**Problem statement:** From the first line to the last, copy the data exactly.

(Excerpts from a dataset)
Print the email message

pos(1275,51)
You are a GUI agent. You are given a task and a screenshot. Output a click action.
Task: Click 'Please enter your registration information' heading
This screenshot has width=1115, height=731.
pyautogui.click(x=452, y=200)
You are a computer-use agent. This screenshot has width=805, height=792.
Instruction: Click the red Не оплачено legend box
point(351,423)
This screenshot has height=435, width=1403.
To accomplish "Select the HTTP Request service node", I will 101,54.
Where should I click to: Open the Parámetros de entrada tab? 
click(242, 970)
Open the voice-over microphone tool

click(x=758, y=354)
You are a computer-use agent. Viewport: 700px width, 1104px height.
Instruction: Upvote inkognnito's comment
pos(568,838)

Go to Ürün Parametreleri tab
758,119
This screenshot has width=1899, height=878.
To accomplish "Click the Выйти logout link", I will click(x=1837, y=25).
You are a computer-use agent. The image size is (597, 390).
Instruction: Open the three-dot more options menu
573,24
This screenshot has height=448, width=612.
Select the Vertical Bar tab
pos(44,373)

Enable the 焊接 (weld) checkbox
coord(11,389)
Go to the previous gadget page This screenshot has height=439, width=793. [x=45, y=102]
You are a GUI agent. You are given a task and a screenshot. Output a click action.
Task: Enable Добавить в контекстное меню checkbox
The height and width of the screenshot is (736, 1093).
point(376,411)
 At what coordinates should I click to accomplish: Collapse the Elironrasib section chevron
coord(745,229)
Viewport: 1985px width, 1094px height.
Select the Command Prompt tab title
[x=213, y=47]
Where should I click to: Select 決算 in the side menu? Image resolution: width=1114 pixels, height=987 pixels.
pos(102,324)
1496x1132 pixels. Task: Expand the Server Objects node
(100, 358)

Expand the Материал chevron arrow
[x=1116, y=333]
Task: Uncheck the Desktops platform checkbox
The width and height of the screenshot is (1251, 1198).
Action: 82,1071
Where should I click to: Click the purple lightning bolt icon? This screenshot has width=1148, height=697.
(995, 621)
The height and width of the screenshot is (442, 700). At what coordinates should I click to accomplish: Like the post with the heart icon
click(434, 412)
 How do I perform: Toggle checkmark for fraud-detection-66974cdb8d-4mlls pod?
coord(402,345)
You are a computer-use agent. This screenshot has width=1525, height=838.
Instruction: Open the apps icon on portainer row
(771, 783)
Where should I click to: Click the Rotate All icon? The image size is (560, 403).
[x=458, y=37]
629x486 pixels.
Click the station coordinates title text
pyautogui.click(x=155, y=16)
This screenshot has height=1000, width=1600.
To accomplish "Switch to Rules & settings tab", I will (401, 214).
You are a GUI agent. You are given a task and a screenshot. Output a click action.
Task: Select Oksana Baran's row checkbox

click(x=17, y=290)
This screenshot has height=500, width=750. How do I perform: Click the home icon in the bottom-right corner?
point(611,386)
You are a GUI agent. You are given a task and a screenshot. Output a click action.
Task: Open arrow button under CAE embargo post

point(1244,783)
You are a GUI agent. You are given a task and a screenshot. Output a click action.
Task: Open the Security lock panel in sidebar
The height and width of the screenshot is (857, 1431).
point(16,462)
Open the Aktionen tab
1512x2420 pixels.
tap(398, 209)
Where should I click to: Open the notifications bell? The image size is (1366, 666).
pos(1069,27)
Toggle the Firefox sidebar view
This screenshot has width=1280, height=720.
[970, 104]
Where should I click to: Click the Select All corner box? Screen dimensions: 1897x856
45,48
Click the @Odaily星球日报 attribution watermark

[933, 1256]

**Response area:**
Print the email message

pos(1275,51)
You are a GUI agent. You are given a task and a screenshot. Output a click action.
Task: Click 'Please enter your registration information' heading
This screenshot has width=1115, height=731.
pyautogui.click(x=452, y=200)
You are a computer-use agent. This screenshot has width=805, height=792.
Instruction: Click the red Не оплачено legend box
point(351,423)
This screenshot has height=435, width=1403.
To accomplish "Select the HTTP Request service node", I will 101,54.
Where should I click to: Open the Parámetros de entrada tab? 
click(242, 970)
Open the voice-over microphone tool

click(x=758, y=354)
You are a computer-use agent. Viewport: 700px width, 1104px height.
Instruction: Upvote inkognnito's comment
pos(568,838)

Go to Ürün Parametreleri tab
758,119
This screenshot has width=1899, height=878.
To accomplish "Click the Выйти logout link", I will click(x=1837, y=25).
You are a computer-use agent. The image size is (597, 390).
Instruction: Open the three-dot more options menu
573,24
This screenshot has height=448, width=612.
Select the Vertical Bar tab
pos(44,373)

Enable the 焊接 (weld) checkbox
coord(11,389)
Go to the previous gadget page This screenshot has height=439, width=793. [x=45, y=102]
You are a GUI agent. You are given a task and a screenshot. Output a click action.
Task: Enable Добавить в контекстное меню checkbox
The height and width of the screenshot is (736, 1093).
point(376,411)
 At what coordinates should I click to accomplish: Collapse the Elironrasib section chevron
coord(745,229)
Viewport: 1985px width, 1094px height.
Select the Command Prompt tab title
[x=213, y=47]
Where should I click to: Select 決算 in the side menu? Image resolution: width=1114 pixels, height=987 pixels.
pos(102,324)
1496x1132 pixels. Task: Expand the Server Objects node
(100, 358)

Expand the Материал chevron arrow
[x=1116, y=333]
Task: Uncheck the Desktops platform checkbox
The width and height of the screenshot is (1251, 1198).
Action: 82,1071
Where should I click to: Click the purple lightning bolt icon? This screenshot has width=1148, height=697.
(995, 621)
The height and width of the screenshot is (442, 700). At what coordinates should I click to accomplish: Like the post with the heart icon
click(434, 412)
 How do I perform: Toggle checkmark for fraud-detection-66974cdb8d-4mlls pod?
coord(402,345)
You are a computer-use agent. This screenshot has width=1525, height=838.
Instruction: Open the apps icon on portainer row
(771, 783)
Where should I click to: Click the Rotate All icon? The image size is (560, 403).
[x=458, y=37]
629x486 pixels.
Click the station coordinates title text
pyautogui.click(x=155, y=16)
This screenshot has height=1000, width=1600.
To accomplish "Switch to Rules & settings tab", I will (401, 214).
You are a GUI agent. You are given a task and a screenshot. Output a click action.
Task: Select Oksana Baran's row checkbox

click(x=17, y=290)
This screenshot has height=500, width=750. How do I perform: Click the home icon in the bottom-right corner?
point(611,386)
You are a GUI agent. You are given a task and a screenshot. Output a click action.
Task: Open arrow button under CAE embargo post

point(1244,783)
You are a GUI agent. You are given a task and a screenshot. Output a click action.
Task: Open the Security lock panel in sidebar
The height and width of the screenshot is (857, 1431).
point(16,462)
Open the Aktionen tab
1512x2420 pixels.
tap(398, 209)
Where should I click to: Open the notifications bell? The image size is (1366, 666).
pos(1069,27)
Toggle the Firefox sidebar view
This screenshot has width=1280, height=720.
[970, 104]
Where should I click to: Click the Select All corner box? Screen dimensions: 1897x856
45,48
Click the @Odaily星球日报 attribution watermark

[933, 1256]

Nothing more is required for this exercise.